(This story was published on January 7, 1996.)
TASZAR AIR BASE, Hungary — The massive tent city that serves as a temporary home for most of the U.S. troops on their way to Bosnia is nearly complete.
Newly arriving personnel can't believe the comforts to which they are treated:
• Tents have cots, wooden floors, electricity and heat.
• Showers are abundant and have hot water.
• Deluxe toilet stations — which recently replaced stand-alone portable toilets — have heat and lighting and can serve as many as 20 people at a time.
• The dining facility is a large "fest tent" with ample tables and chairs, and is dishing out about 3,500 tray pack rations; or T-rations. per meal.
In addition, soldiers have satellite television in the dining facility. The Army and Air Force Exchange Service is working to open a small exchange soon. And a number of telephones with commercial and DSN capabilities have been installed for soldiers.
"The quality of life is coming together real well," said Army Capt. Mark Dardcn, a spokesman for the U.S. National Support Element based at Taszar AB. "The conditions at the Life Support Area (tent city) are better than at Grafenwoehr (training area in Germany)."
Such was not the case a week ago.
And the tent city was nowhere near completion when thousands of troops descended upon the base in mid-December as the Army made a dash for the border of Bosnia and Herzegovina.
Troops arrived to an incomplete staging area that often provided no place to sleep, little heat and terrible living conditions. Then, flooding of the Sava River delayed the building of the bridge that would carry the troops into Bosnia.
For those troops left waiting in camps poorly equipped to handle the influx, it seemed things were done haphazardly.
"Everything was chaotic," said a civilian Defense Department employee on a team monitoring the Army contractor responsible for building the tent city.
"Brown and Root (the Houston-based contractor) got the word to build the tent city (at Taszar) on December 10," he said, "They were supposed to have two weeks to get it all built and ready for the troops, but the first troops arrived three days later."
He added that the plan was to have all the tent cities at the Army's various staging areas between Hungary and Bosnia built before any troops arrived.
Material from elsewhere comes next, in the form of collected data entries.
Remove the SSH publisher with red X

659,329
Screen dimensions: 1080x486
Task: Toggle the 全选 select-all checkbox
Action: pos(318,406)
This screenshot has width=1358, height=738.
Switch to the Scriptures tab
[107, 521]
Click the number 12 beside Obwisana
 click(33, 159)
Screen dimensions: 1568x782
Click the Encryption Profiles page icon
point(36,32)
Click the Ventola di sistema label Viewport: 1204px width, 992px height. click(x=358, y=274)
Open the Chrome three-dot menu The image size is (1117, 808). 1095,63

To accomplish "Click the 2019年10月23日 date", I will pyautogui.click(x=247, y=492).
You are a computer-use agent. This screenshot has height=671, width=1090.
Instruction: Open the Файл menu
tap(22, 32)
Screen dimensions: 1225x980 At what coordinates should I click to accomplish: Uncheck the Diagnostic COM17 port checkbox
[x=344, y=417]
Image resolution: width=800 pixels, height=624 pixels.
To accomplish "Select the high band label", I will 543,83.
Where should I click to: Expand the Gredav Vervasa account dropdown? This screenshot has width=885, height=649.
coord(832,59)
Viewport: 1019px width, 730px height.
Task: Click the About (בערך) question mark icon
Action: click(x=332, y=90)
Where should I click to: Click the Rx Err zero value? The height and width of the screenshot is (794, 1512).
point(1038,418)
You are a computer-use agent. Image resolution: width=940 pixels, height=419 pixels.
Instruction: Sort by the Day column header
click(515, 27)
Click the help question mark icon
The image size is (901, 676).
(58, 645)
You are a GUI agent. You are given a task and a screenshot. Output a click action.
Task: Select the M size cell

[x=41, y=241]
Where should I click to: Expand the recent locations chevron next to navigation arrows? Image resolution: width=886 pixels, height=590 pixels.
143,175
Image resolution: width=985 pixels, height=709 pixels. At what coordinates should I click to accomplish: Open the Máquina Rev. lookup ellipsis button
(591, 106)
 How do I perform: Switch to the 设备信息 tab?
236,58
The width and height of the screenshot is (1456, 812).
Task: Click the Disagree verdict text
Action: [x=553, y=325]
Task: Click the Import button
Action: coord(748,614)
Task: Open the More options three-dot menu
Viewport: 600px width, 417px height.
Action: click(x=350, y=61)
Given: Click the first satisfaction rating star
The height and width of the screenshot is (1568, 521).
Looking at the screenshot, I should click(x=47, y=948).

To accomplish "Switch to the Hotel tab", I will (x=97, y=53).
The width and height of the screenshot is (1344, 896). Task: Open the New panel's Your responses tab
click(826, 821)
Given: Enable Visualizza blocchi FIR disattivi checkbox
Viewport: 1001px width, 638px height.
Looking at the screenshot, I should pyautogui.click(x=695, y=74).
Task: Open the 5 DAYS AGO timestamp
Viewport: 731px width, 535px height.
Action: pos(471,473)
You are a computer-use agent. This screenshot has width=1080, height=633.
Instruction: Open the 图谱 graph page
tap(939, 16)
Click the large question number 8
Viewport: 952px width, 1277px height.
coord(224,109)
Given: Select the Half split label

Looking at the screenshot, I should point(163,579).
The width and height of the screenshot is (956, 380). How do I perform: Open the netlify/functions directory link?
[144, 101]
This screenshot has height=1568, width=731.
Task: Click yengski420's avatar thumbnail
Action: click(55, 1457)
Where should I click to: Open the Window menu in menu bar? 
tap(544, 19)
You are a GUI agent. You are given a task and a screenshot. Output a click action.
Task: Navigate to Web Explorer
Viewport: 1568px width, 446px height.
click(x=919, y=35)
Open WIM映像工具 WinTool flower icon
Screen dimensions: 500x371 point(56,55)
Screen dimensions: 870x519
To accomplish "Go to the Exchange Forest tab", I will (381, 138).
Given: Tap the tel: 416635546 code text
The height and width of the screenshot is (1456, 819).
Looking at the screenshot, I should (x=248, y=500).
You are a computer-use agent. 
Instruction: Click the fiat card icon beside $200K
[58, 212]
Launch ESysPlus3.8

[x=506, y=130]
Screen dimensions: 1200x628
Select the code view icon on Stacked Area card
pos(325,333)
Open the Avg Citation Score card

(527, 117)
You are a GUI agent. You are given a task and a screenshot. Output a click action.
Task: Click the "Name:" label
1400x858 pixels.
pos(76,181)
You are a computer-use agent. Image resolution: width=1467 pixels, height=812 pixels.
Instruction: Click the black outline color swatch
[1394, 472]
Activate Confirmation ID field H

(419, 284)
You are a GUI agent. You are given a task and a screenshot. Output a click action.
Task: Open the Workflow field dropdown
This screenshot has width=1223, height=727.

But he speculated that the Army was anxious to get its troops into Bosnia soon after the Dayton, Ohio, peace accord, before any of the warring parties in Bosnia changed their minds.
And that left no time to get the tent cities completed,
Navy Seabees rapidly constructed a tent city at Zupanja, Croatia. Some 2,500 troops from the Army's 1st Armd Div had been stalled there by delays in crossing the Sava River.
Mike Page, liaison between Brown and Root and U.S. Army Europe headquarters forward, said he couldn't imagine the contractor building a camp in Zupanja under those conditions.
"The Seabees were forced to make soup and salad out of chicken crap," Page said.
Now, with the Taszar tent city completed, Brown and Root will be working its way south, where company employees will maintain and manage the tent city the Seabees built, as well as other tent cities.
Now, too, things are moving more steadily at the staging areas leading into Bosnia. The U.S. military population in Taszar is nearing 7,000. About 3,300 of those troops are part of the permanent force.
Each day, the number of people living in the tent city fluctuates as convoys leave for Bosnia and fresh batches of soldiers arrive by the busloads.
In addition, 12 to 25 aircraft — with equipment, food, vehicles and personnel — land each day at Taszar. Trainloads of military vehicles and equipment continuously arrive as well.
From early morning until late at night, crews unload planes and trains and prepare the armored vehicles for transit into Croatia and then Bosnia.
When the work finally is done, soldiers get a chance to return to their tent cities.
There, to maintain "unit integrity and cohesiveness," the Army is having all soldiers of a particular unit — both male and female — share the same tent. The larger units with hundreds of soldiers stay in the huge fest tents.
Pfc. Laura Martinez of Vilseck, Germany, said sleeping in the same area as male soldiers was nothing new.
"We did the same thing when we went out on field training exercises back in Germany," she said, "You get used to it. The guys will leave and give you privacy when you need it. The girls do the same for them. Everybody keeps their clothes on."
Martinez said they were told men and women will get separate tents once they get "down range" in Bosnia.